■ TRY IT ■
Every record below must come back exactly as written, with the images dropped.

■ RECORDS FOR PROCESSING ■
↓↓↓

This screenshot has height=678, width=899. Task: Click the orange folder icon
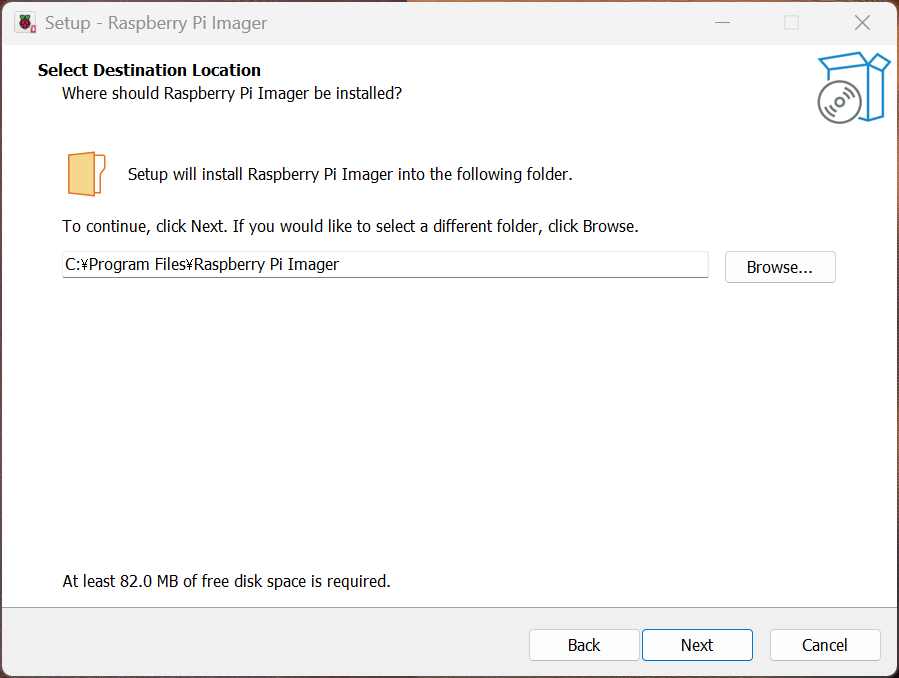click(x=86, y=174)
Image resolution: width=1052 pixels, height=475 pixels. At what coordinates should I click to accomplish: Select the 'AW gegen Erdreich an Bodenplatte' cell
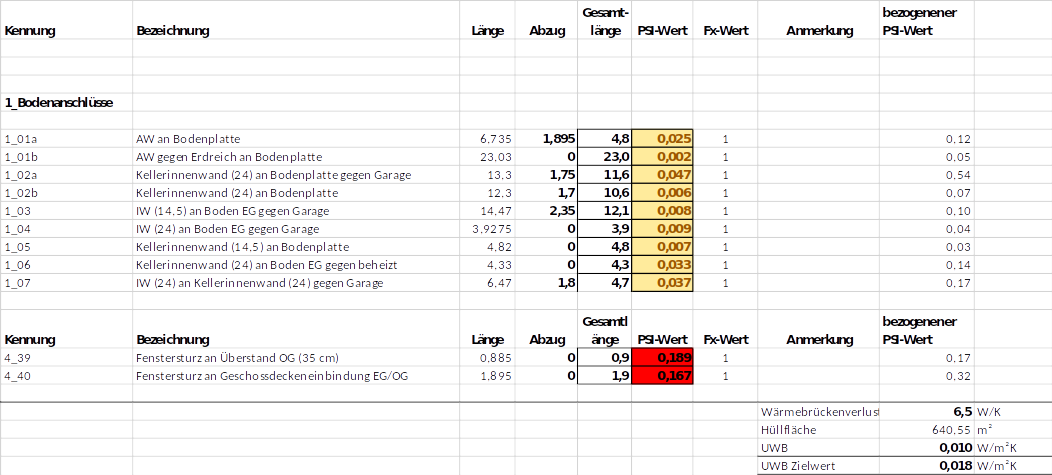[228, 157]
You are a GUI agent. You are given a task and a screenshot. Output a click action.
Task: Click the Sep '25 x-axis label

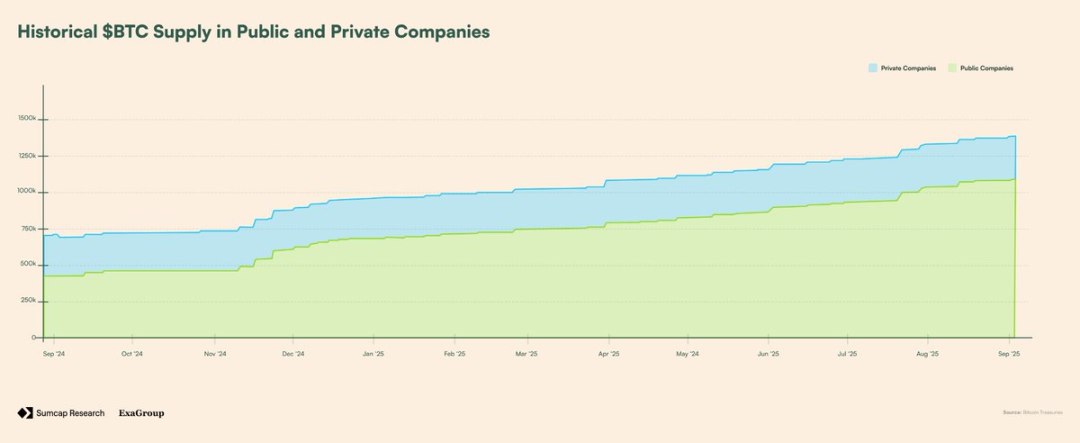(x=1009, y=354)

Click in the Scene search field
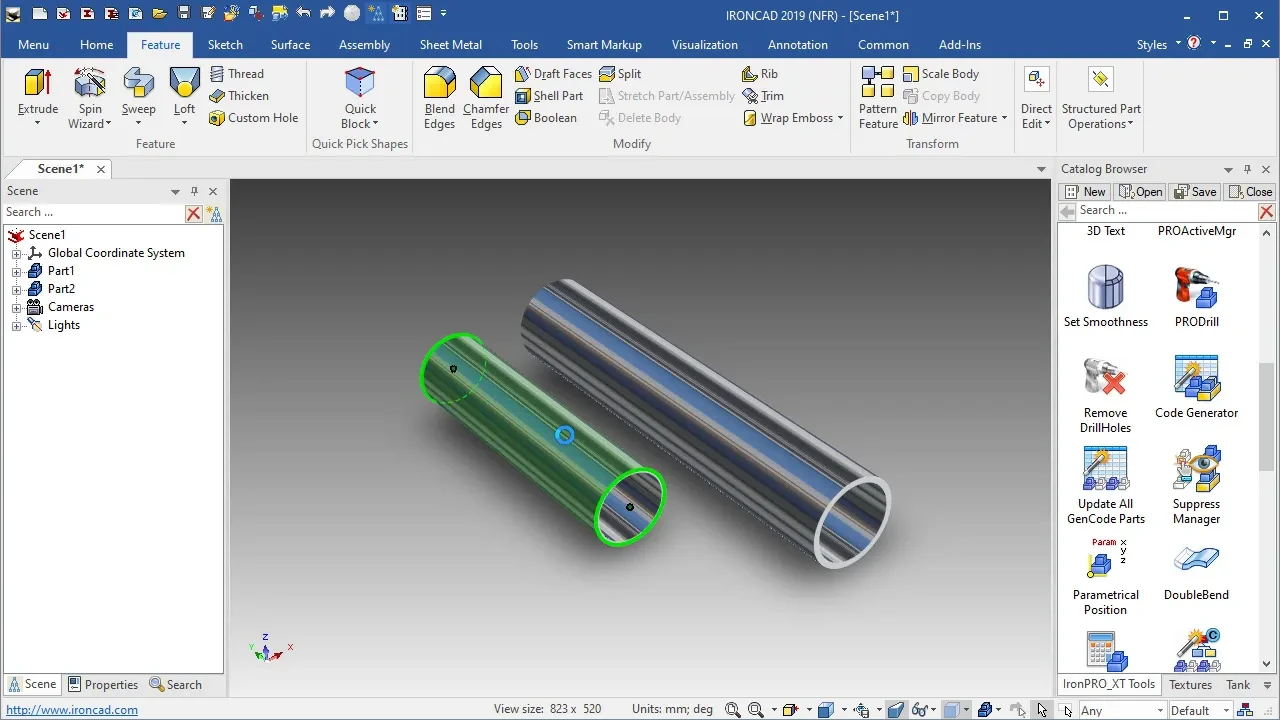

↑↑↑

■ TASK OUTPUT ■
This screenshot has height=678, width=899. Task: Click the orange folder icon
click(x=86, y=174)
Image resolution: width=1052 pixels, height=475 pixels. At what coordinates should I click to accomplish: Select the 'AW gegen Erdreich an Bodenplatte' cell
[228, 157]
You are a GUI agent. You are given a task and a screenshot. Output a click action.
Task: Click the Sep '25 x-axis label

(x=1009, y=354)

Click in the Scene search field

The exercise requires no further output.